Ordering — Sequence Numbers and Total Order

Table of Contents

Ordering — Sequence Numbers and Total Order #

Every distributed coordination mechanism depends on ordering. Leader election requires knowing which term is current. Log replication requires knowing which entry comes before which. Fencing requires knowing which token was issued last. Conflict resolution requires knowing which write happened first — or whether two writes were concurrent and must be merged.

The fundamental problem: distributed systems have no shared clock. Different nodes may have wall clocks that differ by milliseconds or seconds. NTP synchronizes clocks to within 100ms on a LAN, but this is insufficient for ordering events that occur microseconds apart. TrueTime (Google Spanner) provides bounded clock uncertainty, but requires specialized GPS/atomic clock hardware.

Without a shared clock, we need logical time — mechanisms that capture causal relationships between events without relying on wall-clock accuracy.

Why Wall Clocks Are Insufficient #

Consider: node A records event e1 at wall clock time T, node B records event e2 at wall clock time T + 1ms. Can we conclude that e1 happened before e2? No — node A’s clock may be 5ms ahead of node B’s due to clock drift. e2 may have actually caused e1 (or the two may be genuinely concurrent).

The consequences of relying on wall clocks for ordering:

Last-write-wins with wall clocks: if a database uses wall clock timestamps to resolve concurrent writes, the winner depends on which node’s clock is ahead — not which write should win. Clock drift causes writes to be silently discarded.

Distributed tracing with wall clocks: if trace spans are ordered by wall clock time, a network round-trip may appear to precede the initiating request if the receiving node’s clock is behind.

* _Tasks for this exercise_:
(1) In the section on ordering, to within what margin does NTP synchronize clocks on a LAN?
(2) Set down, word for word, everything in the section on ordering from "Every distributed coordination" down to "must be merged.".

* _Listing_:

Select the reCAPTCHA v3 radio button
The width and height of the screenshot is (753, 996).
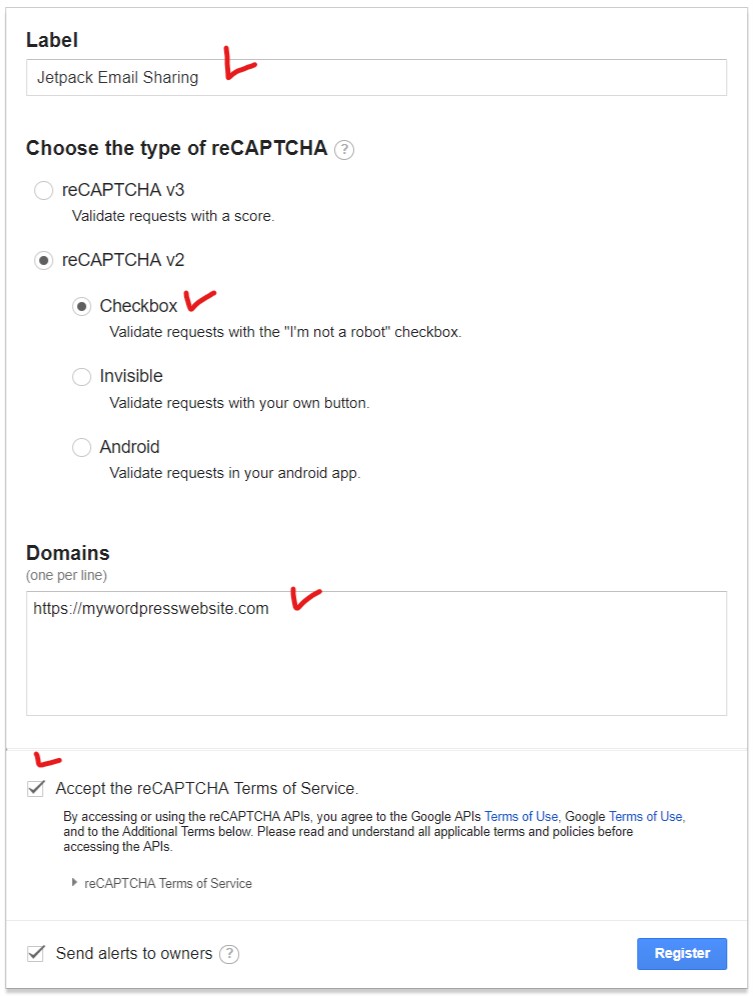(43, 190)
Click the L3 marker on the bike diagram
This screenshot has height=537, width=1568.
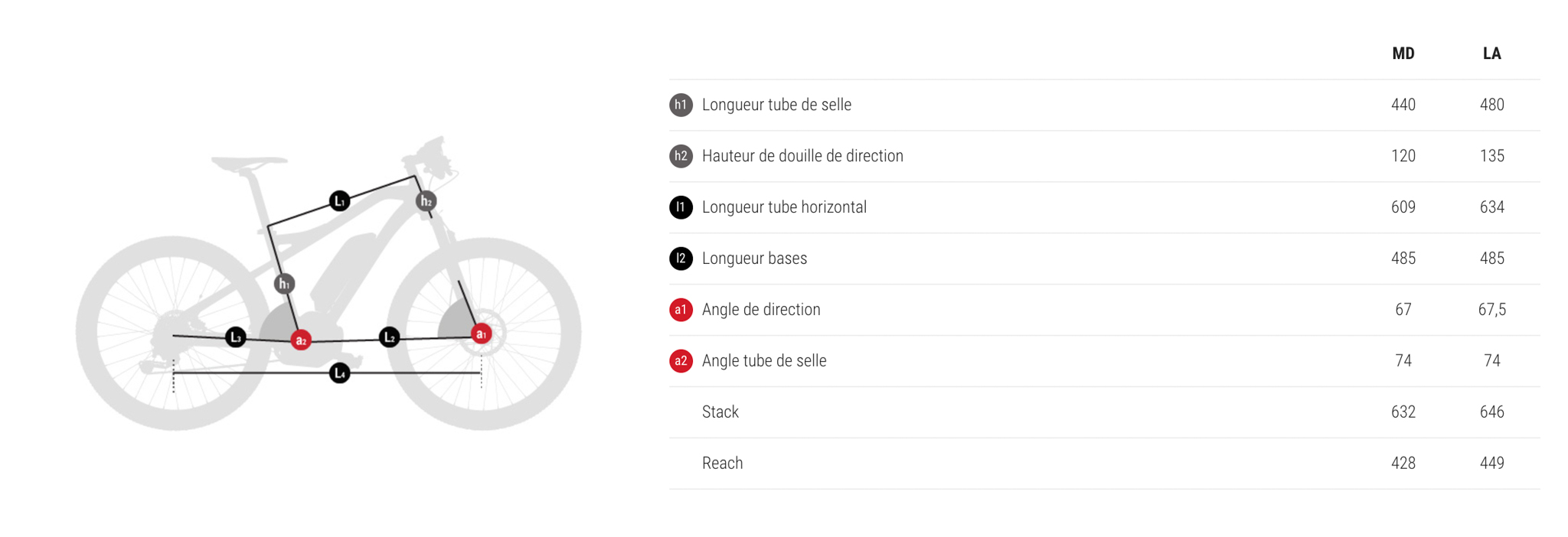pyautogui.click(x=236, y=337)
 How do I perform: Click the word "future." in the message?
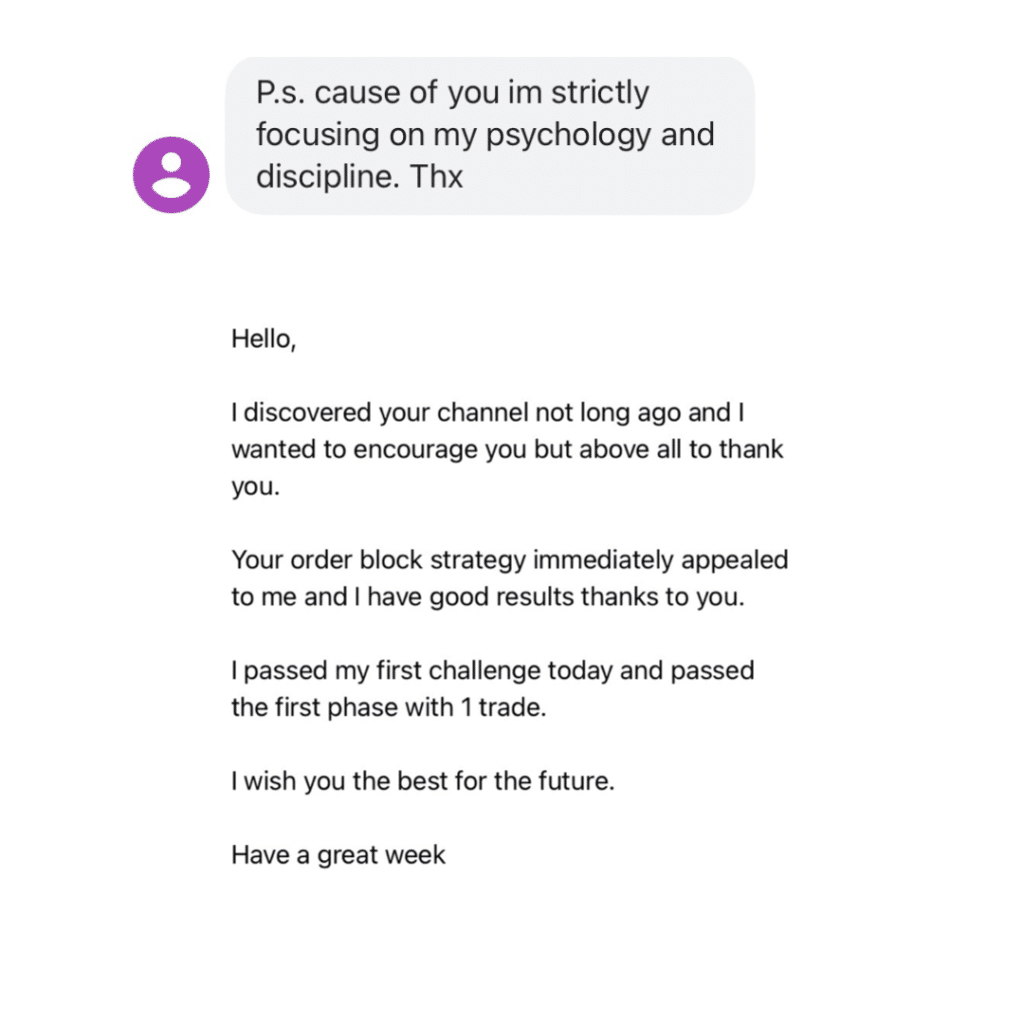577,782
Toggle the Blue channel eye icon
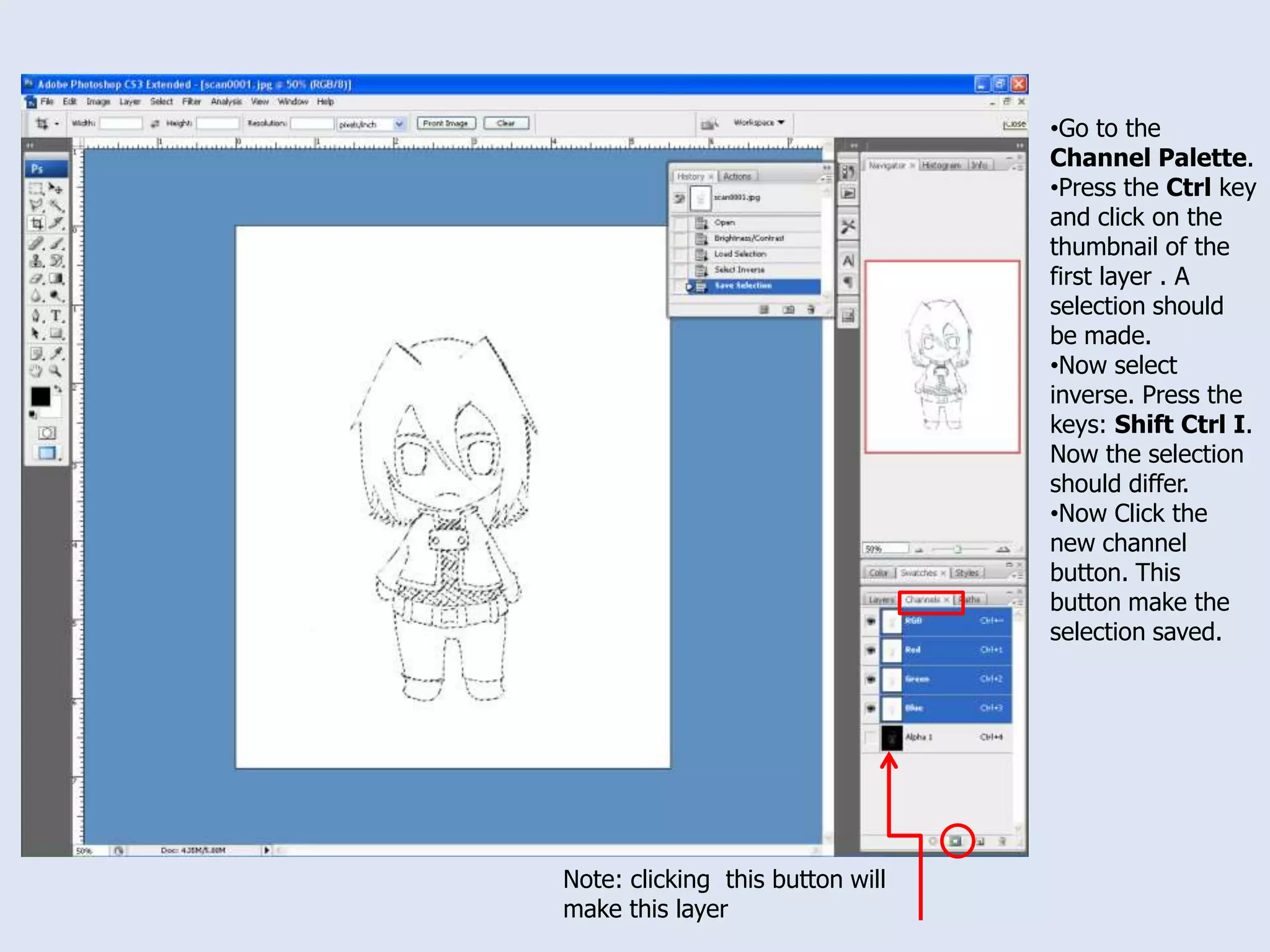The height and width of the screenshot is (952, 1270). point(871,708)
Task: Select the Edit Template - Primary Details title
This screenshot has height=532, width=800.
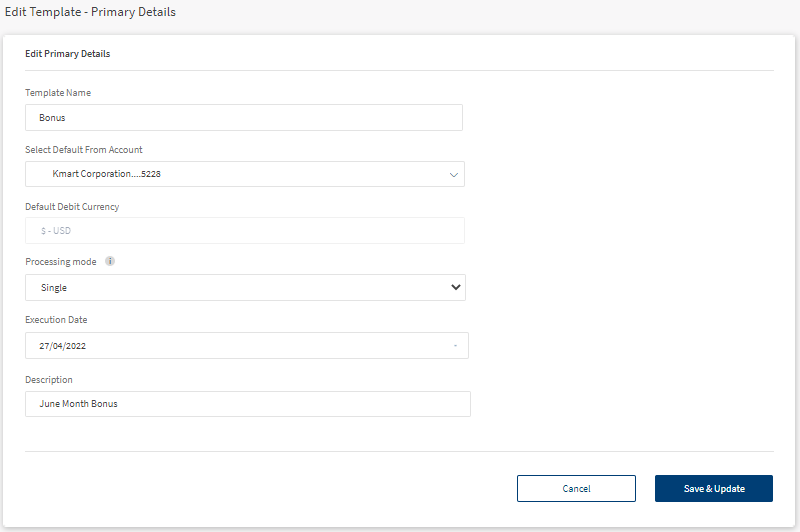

* _Solutions in order_:
(1) Within 100ms.

(2)
Every distributed coordination mechanism depends on ordering. Leader election requires knowing which term is current. Log replication requires knowing which entry comes before which. Fencing requires knowing which token was issued last. Conflict resolution requires knowing which write happened first — or whether two writes were concurrent and must be merged.